▸ WHAT IS NEEDED
Check the records below line by line. Give the count of lines with "resolution", and nothing else.
BEGIN
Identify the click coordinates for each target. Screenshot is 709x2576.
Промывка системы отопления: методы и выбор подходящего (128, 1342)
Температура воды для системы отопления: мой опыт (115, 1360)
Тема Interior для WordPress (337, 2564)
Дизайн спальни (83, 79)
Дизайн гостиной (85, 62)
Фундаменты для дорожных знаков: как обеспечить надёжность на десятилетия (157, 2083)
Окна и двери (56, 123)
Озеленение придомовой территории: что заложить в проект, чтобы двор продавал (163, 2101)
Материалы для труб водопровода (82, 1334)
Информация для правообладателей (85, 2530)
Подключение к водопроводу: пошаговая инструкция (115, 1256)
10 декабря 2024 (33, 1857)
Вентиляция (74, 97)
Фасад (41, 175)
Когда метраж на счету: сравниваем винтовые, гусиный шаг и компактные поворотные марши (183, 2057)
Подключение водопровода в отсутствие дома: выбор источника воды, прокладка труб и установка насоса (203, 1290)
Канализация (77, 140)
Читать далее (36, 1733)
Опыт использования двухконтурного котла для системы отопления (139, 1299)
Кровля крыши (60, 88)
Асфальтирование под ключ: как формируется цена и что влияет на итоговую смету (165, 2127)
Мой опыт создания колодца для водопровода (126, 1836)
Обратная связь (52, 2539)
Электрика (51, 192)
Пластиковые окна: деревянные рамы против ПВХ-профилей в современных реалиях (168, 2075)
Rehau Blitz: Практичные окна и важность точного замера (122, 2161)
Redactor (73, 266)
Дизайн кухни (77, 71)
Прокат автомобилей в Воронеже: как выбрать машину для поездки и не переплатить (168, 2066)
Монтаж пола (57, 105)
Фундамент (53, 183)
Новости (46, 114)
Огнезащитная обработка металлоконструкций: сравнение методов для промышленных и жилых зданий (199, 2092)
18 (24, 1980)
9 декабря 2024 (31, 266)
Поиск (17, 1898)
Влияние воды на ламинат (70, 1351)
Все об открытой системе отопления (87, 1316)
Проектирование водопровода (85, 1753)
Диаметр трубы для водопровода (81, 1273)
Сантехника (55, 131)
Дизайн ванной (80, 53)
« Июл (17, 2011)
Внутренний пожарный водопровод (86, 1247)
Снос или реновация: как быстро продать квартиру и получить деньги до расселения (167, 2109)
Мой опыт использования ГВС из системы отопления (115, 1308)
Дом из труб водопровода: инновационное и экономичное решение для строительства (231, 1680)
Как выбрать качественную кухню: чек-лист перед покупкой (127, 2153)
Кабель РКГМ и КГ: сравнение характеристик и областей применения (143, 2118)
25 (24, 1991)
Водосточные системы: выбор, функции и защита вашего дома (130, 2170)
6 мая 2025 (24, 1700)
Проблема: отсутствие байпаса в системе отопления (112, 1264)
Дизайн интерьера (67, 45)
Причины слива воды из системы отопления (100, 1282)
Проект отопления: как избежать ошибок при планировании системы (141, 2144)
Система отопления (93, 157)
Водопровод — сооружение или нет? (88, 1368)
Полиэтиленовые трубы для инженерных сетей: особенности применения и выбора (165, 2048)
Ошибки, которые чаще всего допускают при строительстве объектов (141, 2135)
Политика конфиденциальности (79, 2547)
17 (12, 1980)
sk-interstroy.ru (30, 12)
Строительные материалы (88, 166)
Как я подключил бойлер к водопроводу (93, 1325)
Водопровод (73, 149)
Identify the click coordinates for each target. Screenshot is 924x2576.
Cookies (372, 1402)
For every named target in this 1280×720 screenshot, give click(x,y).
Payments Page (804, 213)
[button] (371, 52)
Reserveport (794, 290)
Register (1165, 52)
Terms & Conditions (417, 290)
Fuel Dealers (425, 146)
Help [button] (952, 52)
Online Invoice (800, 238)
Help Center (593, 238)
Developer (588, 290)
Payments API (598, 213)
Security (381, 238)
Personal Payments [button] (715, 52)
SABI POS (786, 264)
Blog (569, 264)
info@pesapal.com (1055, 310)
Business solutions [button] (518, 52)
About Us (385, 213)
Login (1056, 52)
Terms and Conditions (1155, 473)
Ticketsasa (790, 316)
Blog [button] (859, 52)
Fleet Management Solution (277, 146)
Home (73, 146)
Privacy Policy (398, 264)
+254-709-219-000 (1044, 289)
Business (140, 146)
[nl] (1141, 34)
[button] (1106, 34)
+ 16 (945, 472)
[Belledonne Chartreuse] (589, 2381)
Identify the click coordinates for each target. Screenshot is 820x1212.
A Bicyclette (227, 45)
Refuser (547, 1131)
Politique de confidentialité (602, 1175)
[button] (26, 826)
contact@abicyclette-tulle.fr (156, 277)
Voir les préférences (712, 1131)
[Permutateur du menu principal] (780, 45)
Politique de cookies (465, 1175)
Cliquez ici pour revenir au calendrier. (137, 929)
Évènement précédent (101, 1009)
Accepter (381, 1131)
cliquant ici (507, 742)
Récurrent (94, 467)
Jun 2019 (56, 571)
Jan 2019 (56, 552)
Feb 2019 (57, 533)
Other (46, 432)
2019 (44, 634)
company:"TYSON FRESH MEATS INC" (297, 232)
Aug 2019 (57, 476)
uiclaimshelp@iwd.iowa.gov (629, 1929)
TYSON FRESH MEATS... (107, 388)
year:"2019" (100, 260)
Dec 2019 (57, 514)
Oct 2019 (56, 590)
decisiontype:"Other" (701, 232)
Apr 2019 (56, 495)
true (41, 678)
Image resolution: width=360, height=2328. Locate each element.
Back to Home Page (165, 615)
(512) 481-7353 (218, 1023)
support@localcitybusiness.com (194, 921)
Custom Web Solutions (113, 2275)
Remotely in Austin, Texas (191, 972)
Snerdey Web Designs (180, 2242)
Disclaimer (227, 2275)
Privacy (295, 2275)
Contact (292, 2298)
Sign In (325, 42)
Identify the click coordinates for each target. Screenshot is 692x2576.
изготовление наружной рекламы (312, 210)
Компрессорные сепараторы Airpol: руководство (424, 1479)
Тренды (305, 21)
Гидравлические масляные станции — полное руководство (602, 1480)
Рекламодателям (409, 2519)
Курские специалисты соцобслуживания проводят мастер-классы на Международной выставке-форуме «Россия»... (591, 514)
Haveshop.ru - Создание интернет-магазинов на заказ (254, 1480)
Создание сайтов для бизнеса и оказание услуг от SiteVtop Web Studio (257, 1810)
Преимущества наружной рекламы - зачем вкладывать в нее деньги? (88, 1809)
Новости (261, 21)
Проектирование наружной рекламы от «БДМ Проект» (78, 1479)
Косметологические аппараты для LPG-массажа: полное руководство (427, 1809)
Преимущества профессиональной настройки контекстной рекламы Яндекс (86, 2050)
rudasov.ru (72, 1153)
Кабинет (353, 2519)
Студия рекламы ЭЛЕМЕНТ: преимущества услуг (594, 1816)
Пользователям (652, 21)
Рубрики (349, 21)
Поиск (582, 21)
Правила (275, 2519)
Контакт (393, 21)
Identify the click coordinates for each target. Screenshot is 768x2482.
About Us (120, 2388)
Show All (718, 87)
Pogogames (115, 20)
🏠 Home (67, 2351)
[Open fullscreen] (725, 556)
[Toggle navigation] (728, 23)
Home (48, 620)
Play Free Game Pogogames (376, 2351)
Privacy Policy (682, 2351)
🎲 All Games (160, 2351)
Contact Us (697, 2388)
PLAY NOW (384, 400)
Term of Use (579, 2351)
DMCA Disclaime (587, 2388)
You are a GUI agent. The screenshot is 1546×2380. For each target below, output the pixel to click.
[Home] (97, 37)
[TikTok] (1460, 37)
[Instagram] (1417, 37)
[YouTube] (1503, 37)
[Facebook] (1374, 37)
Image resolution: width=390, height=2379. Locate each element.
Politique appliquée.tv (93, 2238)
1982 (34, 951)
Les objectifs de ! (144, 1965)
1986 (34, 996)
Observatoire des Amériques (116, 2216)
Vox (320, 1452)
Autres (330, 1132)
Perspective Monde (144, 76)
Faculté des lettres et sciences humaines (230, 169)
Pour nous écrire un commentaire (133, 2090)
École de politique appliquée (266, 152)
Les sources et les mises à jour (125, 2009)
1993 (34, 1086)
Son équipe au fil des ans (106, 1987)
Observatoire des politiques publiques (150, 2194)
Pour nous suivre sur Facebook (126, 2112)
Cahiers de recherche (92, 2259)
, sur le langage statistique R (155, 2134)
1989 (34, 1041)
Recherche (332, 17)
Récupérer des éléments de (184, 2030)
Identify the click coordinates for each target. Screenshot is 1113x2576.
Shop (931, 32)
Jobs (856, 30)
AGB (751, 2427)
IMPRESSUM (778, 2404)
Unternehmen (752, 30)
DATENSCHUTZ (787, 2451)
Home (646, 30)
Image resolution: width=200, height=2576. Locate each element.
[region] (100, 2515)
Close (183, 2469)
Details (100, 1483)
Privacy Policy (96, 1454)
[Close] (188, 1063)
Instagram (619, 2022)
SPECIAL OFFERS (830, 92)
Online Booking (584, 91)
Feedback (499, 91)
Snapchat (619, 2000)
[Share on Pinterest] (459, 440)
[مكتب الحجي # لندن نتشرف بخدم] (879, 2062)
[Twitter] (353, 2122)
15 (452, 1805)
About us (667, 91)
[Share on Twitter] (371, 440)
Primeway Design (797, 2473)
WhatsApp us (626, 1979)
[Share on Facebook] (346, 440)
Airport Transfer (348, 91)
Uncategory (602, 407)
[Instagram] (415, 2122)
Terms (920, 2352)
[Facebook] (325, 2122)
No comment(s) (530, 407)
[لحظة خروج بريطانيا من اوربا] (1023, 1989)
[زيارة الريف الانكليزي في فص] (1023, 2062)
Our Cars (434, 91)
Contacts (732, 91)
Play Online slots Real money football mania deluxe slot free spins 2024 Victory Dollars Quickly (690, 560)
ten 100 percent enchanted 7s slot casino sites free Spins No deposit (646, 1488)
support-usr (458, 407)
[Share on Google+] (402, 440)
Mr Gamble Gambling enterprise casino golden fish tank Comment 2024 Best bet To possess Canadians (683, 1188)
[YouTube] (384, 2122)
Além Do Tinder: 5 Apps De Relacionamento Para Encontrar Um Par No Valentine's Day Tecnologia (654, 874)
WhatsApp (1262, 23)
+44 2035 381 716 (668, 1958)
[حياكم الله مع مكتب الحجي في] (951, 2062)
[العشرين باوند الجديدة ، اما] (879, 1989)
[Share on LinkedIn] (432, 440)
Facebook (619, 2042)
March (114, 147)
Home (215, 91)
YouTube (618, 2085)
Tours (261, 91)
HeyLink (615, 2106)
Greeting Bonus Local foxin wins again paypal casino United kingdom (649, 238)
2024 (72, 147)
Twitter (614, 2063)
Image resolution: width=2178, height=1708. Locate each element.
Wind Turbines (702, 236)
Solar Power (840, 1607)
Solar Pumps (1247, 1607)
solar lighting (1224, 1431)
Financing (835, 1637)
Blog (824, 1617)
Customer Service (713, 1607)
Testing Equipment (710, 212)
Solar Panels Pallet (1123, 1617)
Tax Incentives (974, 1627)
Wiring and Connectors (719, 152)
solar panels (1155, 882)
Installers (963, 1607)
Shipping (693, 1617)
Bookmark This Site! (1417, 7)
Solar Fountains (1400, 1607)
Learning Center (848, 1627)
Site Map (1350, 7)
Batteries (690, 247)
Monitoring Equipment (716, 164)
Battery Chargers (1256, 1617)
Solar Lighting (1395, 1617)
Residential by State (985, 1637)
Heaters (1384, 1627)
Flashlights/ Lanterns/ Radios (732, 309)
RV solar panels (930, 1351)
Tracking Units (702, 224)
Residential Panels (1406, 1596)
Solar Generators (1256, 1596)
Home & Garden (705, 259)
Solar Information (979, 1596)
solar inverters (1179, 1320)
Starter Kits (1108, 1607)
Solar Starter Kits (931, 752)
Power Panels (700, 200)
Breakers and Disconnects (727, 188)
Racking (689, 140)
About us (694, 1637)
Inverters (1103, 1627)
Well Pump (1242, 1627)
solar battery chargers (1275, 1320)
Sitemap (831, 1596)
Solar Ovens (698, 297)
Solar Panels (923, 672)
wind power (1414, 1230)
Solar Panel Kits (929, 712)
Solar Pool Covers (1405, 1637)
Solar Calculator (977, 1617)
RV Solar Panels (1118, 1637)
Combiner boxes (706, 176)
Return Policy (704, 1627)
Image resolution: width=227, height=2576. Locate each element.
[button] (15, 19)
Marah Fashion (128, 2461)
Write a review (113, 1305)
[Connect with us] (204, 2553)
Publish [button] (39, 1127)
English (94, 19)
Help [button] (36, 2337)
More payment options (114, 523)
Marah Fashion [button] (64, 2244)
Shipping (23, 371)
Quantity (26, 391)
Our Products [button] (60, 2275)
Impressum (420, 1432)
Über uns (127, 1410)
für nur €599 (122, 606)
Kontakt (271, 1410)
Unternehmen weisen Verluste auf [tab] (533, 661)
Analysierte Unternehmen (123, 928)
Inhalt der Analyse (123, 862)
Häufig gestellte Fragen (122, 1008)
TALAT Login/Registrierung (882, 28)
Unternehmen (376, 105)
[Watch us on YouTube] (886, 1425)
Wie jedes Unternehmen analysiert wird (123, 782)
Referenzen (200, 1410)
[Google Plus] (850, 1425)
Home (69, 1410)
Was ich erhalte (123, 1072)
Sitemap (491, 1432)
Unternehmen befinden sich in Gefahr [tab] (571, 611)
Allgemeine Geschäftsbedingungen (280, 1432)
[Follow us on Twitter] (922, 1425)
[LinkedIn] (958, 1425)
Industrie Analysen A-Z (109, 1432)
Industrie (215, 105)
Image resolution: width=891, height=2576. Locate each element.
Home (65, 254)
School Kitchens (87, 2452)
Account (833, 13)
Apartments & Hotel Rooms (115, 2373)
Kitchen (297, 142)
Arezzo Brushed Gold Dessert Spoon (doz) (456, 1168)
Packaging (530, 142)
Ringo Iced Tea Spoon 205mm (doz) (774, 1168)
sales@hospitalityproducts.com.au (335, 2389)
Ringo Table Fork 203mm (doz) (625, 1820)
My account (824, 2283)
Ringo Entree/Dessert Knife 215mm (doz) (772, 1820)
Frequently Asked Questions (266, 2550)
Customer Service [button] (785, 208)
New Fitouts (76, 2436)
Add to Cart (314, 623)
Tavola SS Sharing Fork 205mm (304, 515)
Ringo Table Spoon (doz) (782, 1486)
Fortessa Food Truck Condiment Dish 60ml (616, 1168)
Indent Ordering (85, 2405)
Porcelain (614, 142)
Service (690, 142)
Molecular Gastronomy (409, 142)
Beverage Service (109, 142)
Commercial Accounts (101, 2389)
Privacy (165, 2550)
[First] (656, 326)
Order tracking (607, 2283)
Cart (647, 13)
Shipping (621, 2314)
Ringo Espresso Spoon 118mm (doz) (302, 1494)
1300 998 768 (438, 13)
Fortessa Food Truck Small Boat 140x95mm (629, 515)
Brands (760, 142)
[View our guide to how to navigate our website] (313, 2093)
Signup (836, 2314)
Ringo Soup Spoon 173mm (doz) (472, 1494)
END
▸ RESPONSE TO THE TASK
6